A workflow using these script needs to have these environment variables set:

  • app_store_connect_key_id
  • zotero_app_id
  • app_store_connect_api_key
  • app_store_connect_issuer_id

scripts/push_build can be called to trigger an Xcode Cloud build by setting a trigger tag (not annotated, but we can change it), that decides the version bump type.
Those have the format trigger-build-bump-[patch (default)|minor|major]-<timestamp>-<random value>.
For minor & major version bumps a confirmation prompt is shown.

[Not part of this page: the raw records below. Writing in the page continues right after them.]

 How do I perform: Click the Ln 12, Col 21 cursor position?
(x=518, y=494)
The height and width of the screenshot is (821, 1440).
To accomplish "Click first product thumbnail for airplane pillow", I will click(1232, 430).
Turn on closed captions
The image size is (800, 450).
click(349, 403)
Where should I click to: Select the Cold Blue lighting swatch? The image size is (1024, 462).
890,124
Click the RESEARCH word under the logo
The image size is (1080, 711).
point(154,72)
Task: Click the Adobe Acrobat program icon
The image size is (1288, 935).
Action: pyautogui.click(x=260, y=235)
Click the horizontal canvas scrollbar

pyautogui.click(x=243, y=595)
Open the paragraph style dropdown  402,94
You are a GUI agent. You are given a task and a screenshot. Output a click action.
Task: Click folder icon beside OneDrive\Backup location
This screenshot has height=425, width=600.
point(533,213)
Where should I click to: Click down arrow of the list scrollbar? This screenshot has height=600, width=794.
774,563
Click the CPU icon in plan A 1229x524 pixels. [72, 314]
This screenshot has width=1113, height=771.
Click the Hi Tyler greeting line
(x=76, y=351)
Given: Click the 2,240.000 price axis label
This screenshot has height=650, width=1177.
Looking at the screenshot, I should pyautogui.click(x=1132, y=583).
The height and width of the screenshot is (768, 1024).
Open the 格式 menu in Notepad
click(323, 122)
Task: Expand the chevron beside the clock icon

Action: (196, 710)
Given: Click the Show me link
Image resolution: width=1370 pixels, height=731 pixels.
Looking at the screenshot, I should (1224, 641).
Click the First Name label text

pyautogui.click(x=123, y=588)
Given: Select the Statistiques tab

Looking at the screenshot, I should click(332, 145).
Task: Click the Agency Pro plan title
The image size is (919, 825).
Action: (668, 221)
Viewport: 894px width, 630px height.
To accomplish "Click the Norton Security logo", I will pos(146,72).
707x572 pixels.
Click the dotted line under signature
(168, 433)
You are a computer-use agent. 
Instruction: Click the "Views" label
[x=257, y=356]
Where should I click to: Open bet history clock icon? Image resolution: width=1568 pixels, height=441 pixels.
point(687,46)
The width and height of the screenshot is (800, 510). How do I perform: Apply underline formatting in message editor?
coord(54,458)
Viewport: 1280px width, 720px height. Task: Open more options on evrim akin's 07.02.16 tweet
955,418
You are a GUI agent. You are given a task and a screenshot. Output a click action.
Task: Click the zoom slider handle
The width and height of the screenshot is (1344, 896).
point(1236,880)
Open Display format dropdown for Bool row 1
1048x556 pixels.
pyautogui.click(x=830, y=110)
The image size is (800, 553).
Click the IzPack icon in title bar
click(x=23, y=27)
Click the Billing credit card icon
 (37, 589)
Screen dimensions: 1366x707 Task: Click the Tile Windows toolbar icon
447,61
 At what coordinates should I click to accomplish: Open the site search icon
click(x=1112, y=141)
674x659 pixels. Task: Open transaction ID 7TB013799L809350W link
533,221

The tag is set locally, pushed to origin, and then the local tag is deleted.
The remote tag will trigger the workflow. To avoid triggering the workflow by other tags, it's configured to do so only with those that start with trigger-build.
The remote tags are kept in the repo so that Xcode Cloud also keep the build page around. When not needed anymore, they can be delte manually or via a cleanup GitHub action, that e.g. deletes those trigger tags with timestamp older than 1 month.

In the post clone script:

  • New version is determined.

In the post build script:

  • <version>-<build> annotated tag is pushed to origin. It uses an environment secret that contains a GitHub Personal Access Token (PAT) URL for the repo. That limits each workflow in one repo, e.g. main org repo, or a developer fork. The reason is that it doesn't seem possible to read the primary repo URL used by the workflow. (We can probably use git remote to get the value, but I'll have to check if it works as expected, e.g. if there are multiple remotes.)
    PAT should be created by a user that has access to each repo, with the minimum allowed permissions (public_repo, repo:status should be enough), but even those might be a lot. There is a newer fine-grained GitHub tokens feature, that we can try to limit it only to specific repositories, but in this case the repo owner should be the one to create each respective token.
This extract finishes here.